19 July 2012 3:11 pm
Researchers have long had high hopes for lithium-air batteries, a device that has the potential to store 10 times more energy than the best lithium-ion batteries on the market today. But so far, lithium-air batteries have been unstable, falling apart after a few charges. Now researchers report that they've made the first stable lithium-air batteries. If the batteries can leap other hurdles needed to make them practical, they may one day give electric cars a driving range similar to today's gas guzzlers.
For lithium-air batteries to operate, several different components all need to work together. As they discharge, lithium atoms at a lithium metal electrode called the anode are stripped of electrons, turning them into mobile lithium ions. These ions then float through a conductive solution, or electrolyte, to a second electrode, called the cathode, where they combine with electrons in the cathode as well as oxygen atoms from the air to generate lithium oxide. When the batteries are plugged into an electrical outlet, the added voltage drives the reaction in reverse, recharging the battery. For the cycle to work, however, the electrodes and electrolytes must be stable.
But that hasn't been the case in early versions of these cells. The carbon used to make the cathodes and the different electrolytes researchers have tried so far undergo unwanted side reactions, falling apart and quickly causing the battery to fail after just a few charge and discharge cycles.

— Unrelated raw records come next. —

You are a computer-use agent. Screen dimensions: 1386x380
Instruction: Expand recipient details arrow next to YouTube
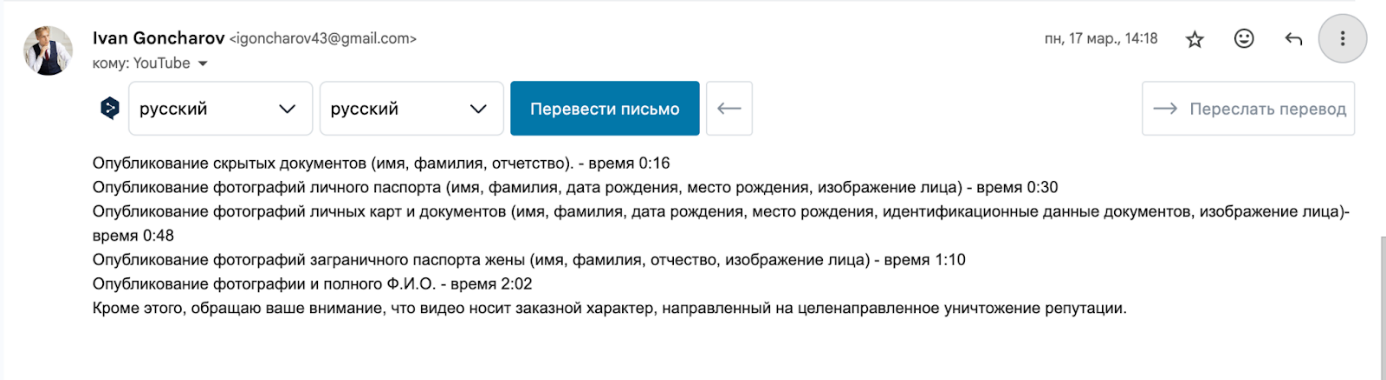click(203, 63)
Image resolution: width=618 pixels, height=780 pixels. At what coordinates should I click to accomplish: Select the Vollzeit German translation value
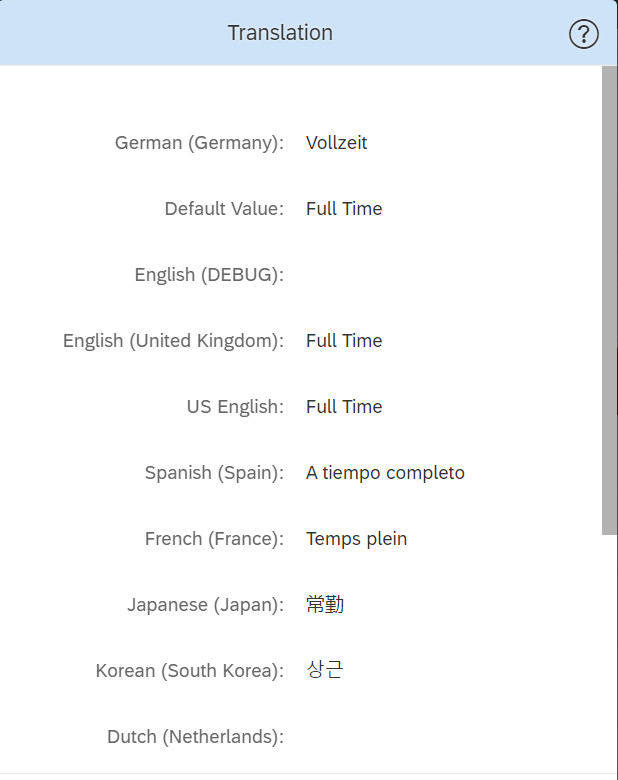click(x=336, y=143)
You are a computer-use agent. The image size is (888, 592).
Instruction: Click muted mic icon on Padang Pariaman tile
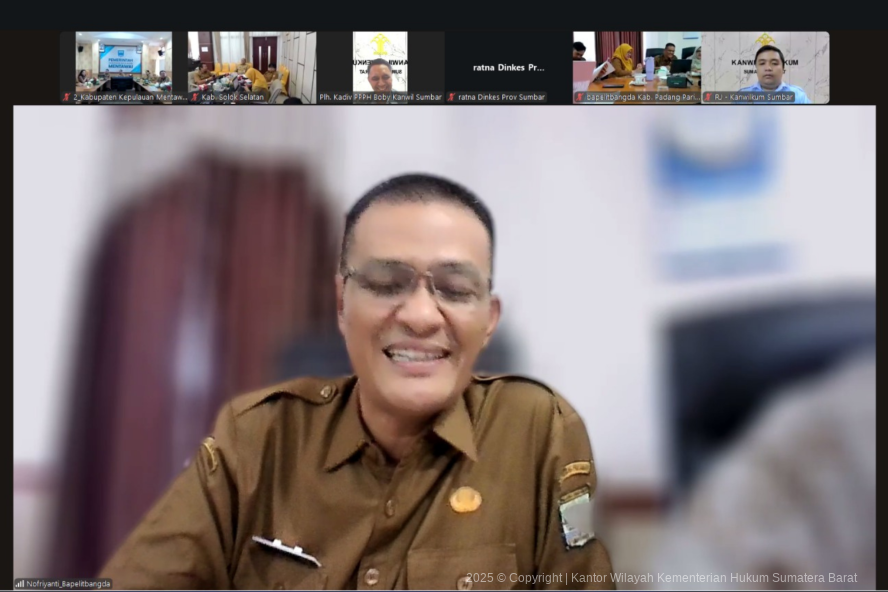point(580,98)
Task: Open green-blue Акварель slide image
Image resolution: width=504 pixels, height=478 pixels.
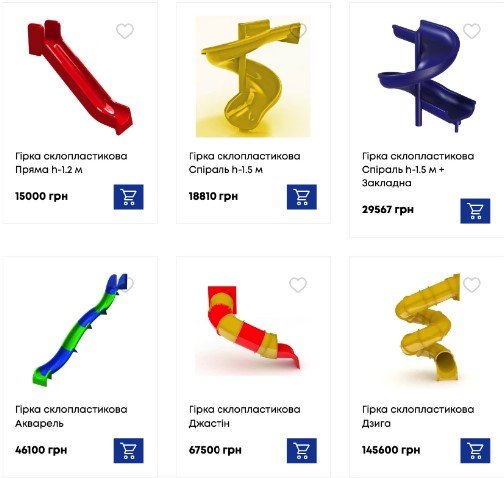Action: pos(80,330)
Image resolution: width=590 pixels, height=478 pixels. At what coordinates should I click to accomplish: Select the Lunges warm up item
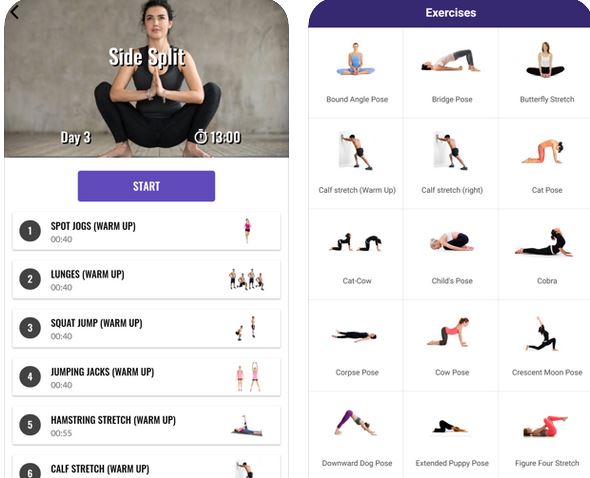(146, 280)
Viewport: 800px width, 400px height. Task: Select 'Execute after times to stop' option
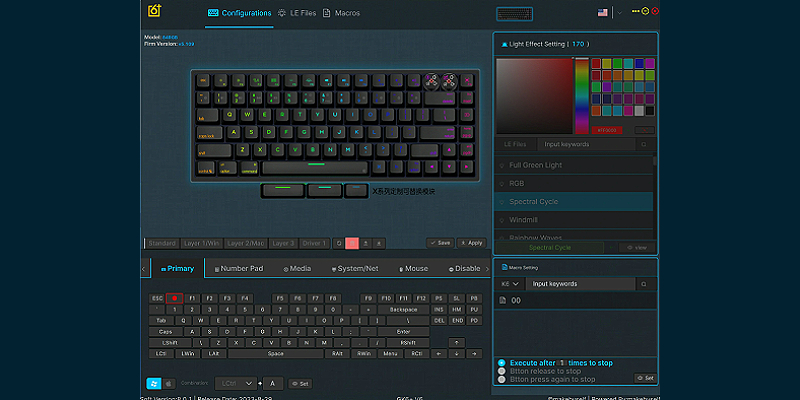pos(501,363)
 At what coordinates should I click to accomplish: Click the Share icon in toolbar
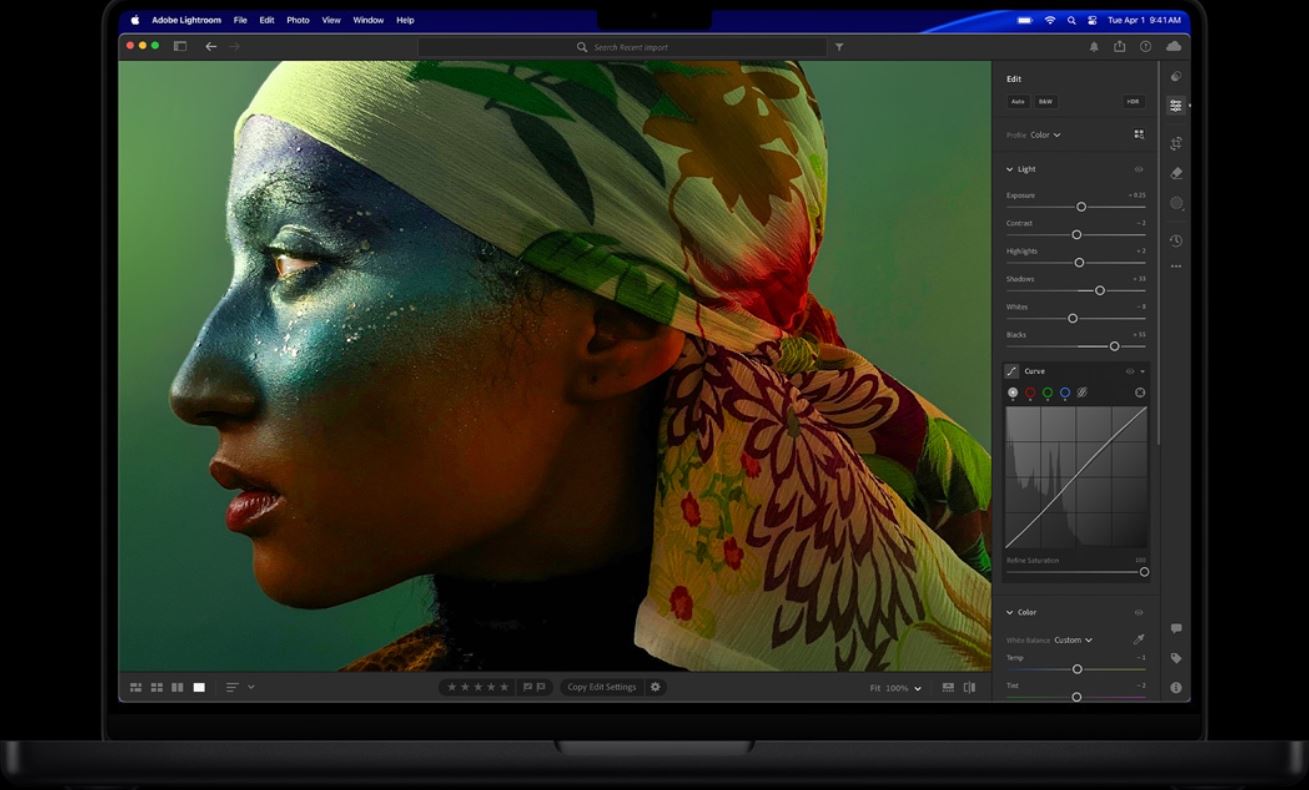click(1119, 47)
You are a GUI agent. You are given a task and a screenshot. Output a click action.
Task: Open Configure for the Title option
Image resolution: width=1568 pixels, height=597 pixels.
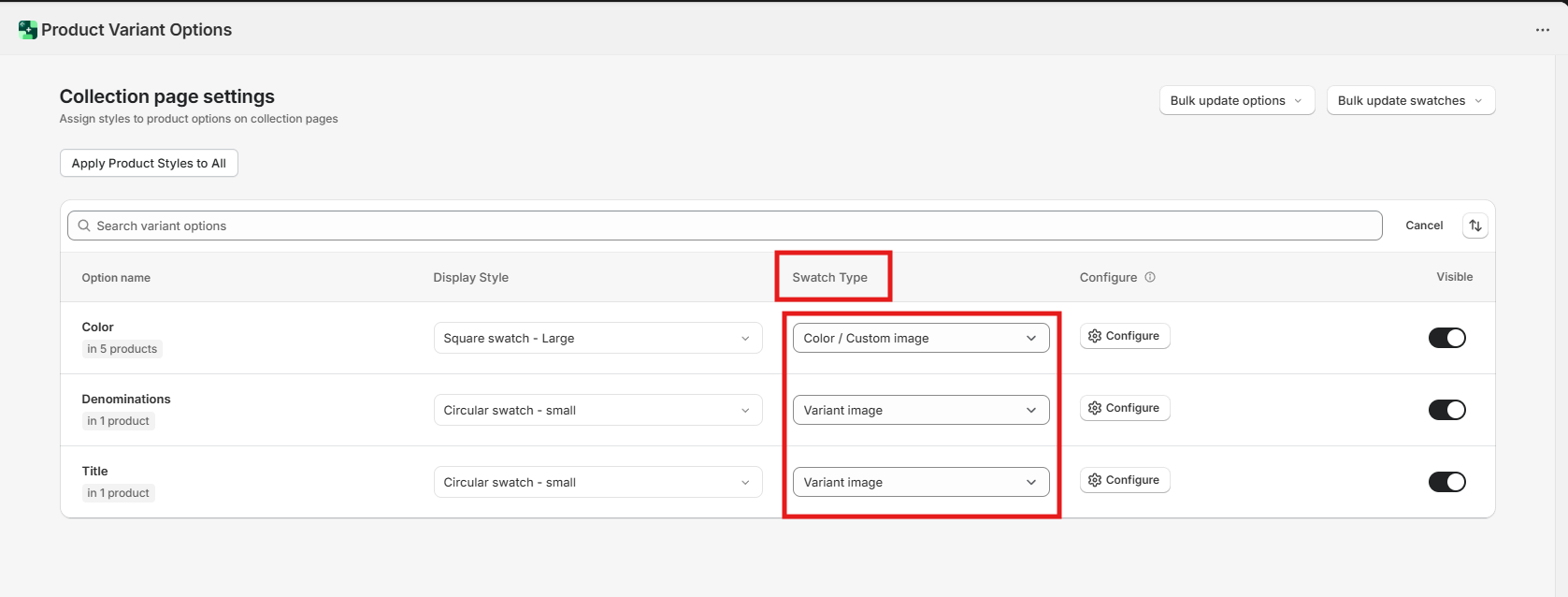[x=1124, y=480]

So for their current work, researchers led by Peter Bruce, a chemist at the University of St Andrews in the United Kingdom, opted to swap out both of the previous offenders. They replaced the conventional carbon-based cathode material with one made from inert gold nanoparticles that they hoped would be more stable. They also replaced the electrolyte—previously made from compounds called polycarbonates or polyethers—with one made from a common conductive solvent abbreviated DMSO that previous studies had shown may be less prone to react at the cathode. The new combo worked. As the team reports online today in Science, the new batteries were stable for 100 charge and discharge cycles with only a 5% loss of power.
"The results are very encouraging in showing that it's not all hopeless," to try to make lithium-air batteries, says Linda Nazar, a chemist at the University of Waterloo in Canada. But Nazar and others are quick to add that the new lithium-air batteries aren't yet ready for commercialization. For starters, Nazar says, gold is too heavy and too expensive to serve as the only cathode material in a practical cell. And over time, DMSO can react with lithium metal at the anode causing the electrolyte to break down. So even though the new results are heartening for the field, considerable work still lies ahead to make lithium-air batteries a real world technology.